Work item: In the piece on GDP and the 1992 election below, update everything from "Fast forward 16" down to "not in 2008." by replacing "Commerce Department" with "Department of Commerce", and give that part again.

Source document:
BEGIN

August 28, 2008 11:59 AM
If you think rising GDP defangs the economy as an election issue, keep in mind: So did George H.W. Bush.
Bush touted rising GDP on his path to re-election defeat. GDP rose not only in the second quarter of 1992, he pointed out, but in the four previous quarters as well. The economy was better than people thought; they’d simply been deluded by negative news.
Didn’t work. It was the economy, as James Carville famously declared, and Bush’s seeming disconnect with the pain the public felt, that cost him a second term.
Fast forward 16 years. The Commerce Department reported today that GDP’s up by 3.3 percent over a year ago, raising the question of whether that growth may weaken the clout of economic concerns in the upcoming election.
With 1992 as a guide, don’t count on it. The lesson from that year is that what matters in political terms is Americans’ perceptions of their and the country’s economic well-being, not a data point much farther removed from the kitchen table. GDP in 1992 did not capture the deep economic unhappiness Americans were still feeling in the long hangover from the 1990-91 recession. And it may not in 2008.

END

Given material:
BEGIN

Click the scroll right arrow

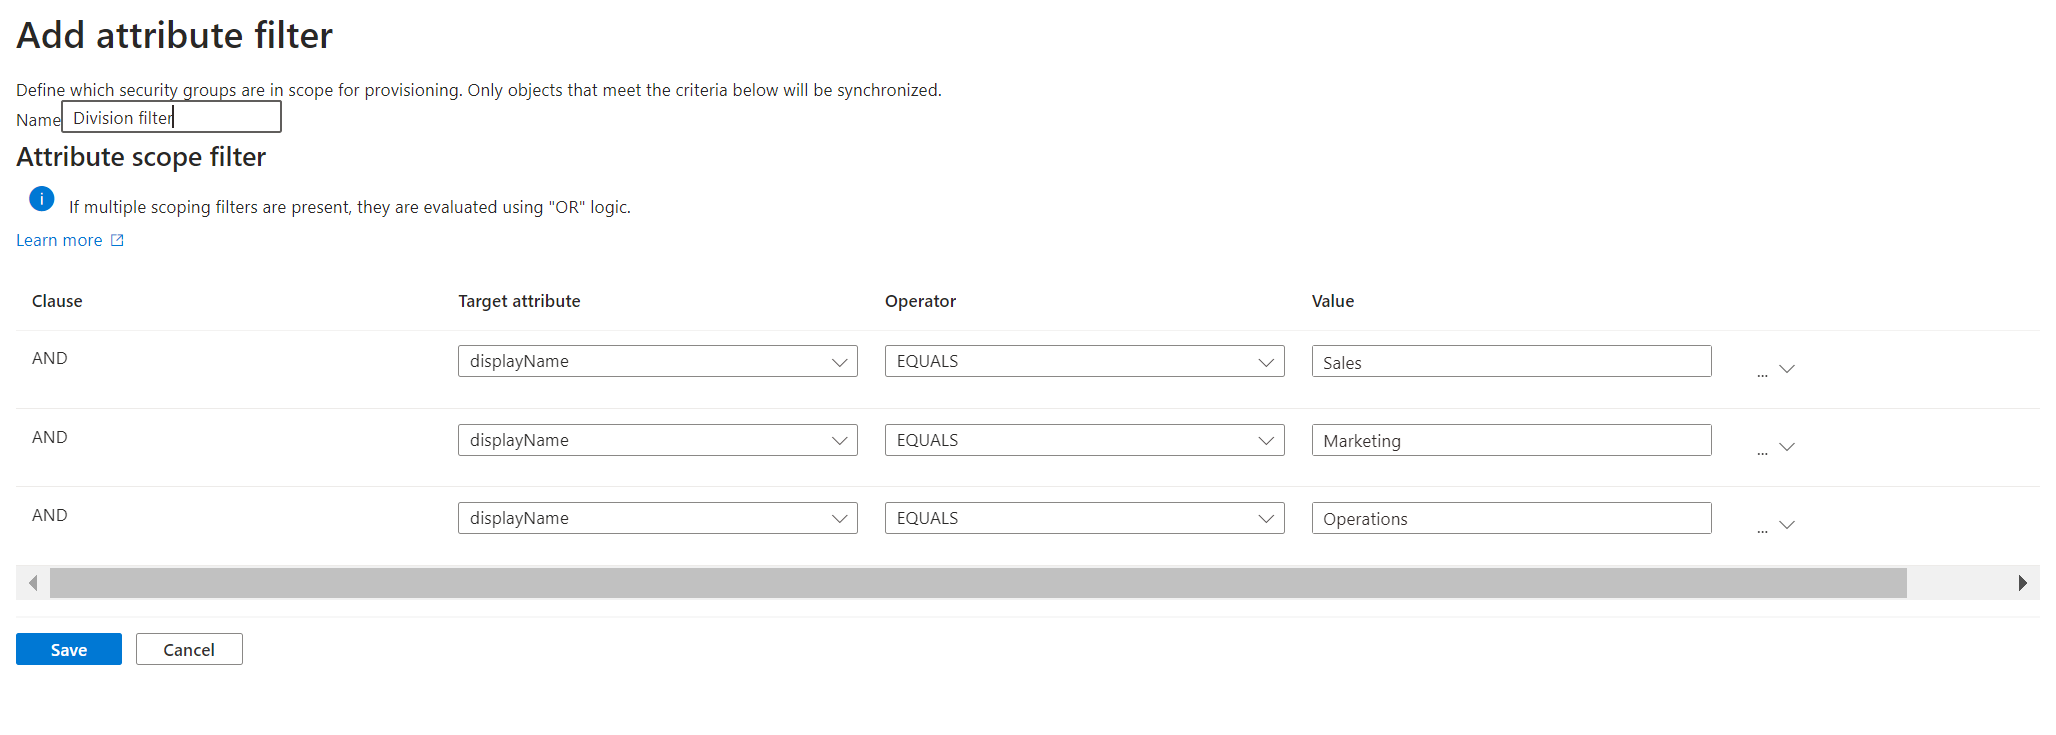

END

Result:
Fast forward 16 years. The Department of Commerce reported today that GDP’s up by 3.3 percent over a year ago, raising the question of whether that growth may weaken the clout of economic concerns in the upcoming election.
With 1992 as a guide, don’t count on it. The lesson from that year is that what matters in political terms is Americans’ perceptions of their and the country’s economic well-being, not a data point much farther removed from the kitchen table. GDP in 1992 did not capture the deep economic unhappiness Americans were still feeling in the long hangover from the 1990-91 recession. And it may not in 2008.